**Page**

## Begin

Figure 7. Sediment flux parameters measured at the three sites across the reef flat and lagoon. (A) Bedform migration rate. (B) Total sediment flux by migrating bedform. (C) Near-bed acoustic backscatter from 10 cm above bottom, a proxy for suspended sediment. Color represents the site location: Red = TR1 on the outer reef flat near the reef crest, blue = TR2 on the inner reef flat, and green = TR3 in the lagoon.

The flux of sediment toward the shore associated with bedform migration on the reef flat at TR2 ranged from 13 to 485 kg/m/d, with an average daily rate of 61 kg/m/d. This average does not include the time period after ripples had washed out on sheetflow conditions (YD 150-157). Periods of higher average sediment flux due to ripple migration did not always coincide with instantaneous peaks in ripple migration rate, highlighting the ephemeral nature of migration. Near-bottom average acoustic backscatter on the reef flat illustrates the degree to which the transport is tidal, particularly when bedforms were present. When bedforms washed out, near-bottom backscatter was consistently elevated, demonstrating a shift to transport by suspended load on the reef flat under high-energy forcing.

## End

**Data**
## Begin

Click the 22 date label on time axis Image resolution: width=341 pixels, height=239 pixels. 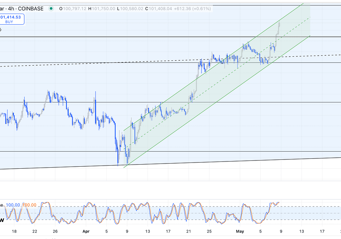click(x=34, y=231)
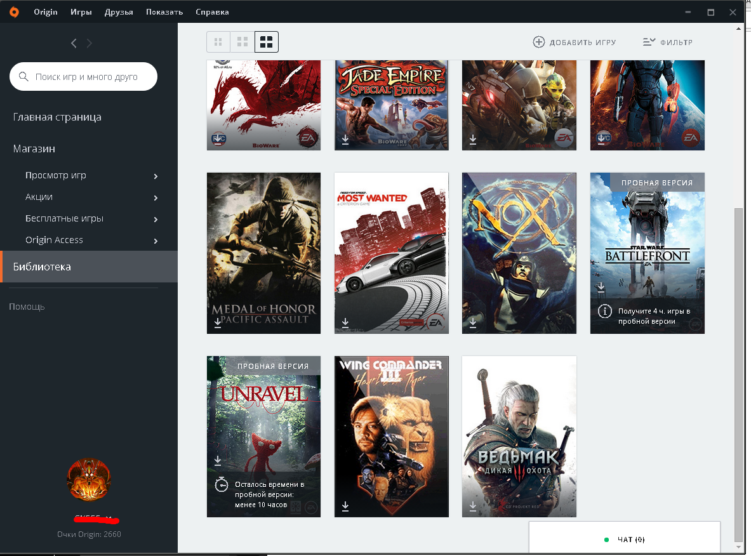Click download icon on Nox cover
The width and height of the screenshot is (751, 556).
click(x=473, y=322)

## End

**What is asked**
Quote the stretch of the reef sediment passage from "The flux of" through "under high-energy forcing.".

**Answer for the task**
The flux of sediment toward the shore associated with bedform migration on the reef flat at TR2 ranged from 13 to 485 kg/m/d, with an average daily rate of 61 kg/m/d. This average does not include the time period after ripples had washed out on sheetflow conditions (YD 150-157). Periods of higher average sediment flux due to ripple migration did not always coincide with instantaneous peaks in ripple migration rate, highlighting the ephemeral nature of migration. Near-bottom average acoustic backscatter on the reef flat illustrates the degree to which the transport is tidal, particularly when bedforms were present. When bedforms washed out, near-bottom backscatter was consistently elevated, demonstrating a shift to transport by suspended load on the reef flat under high-energy forcing.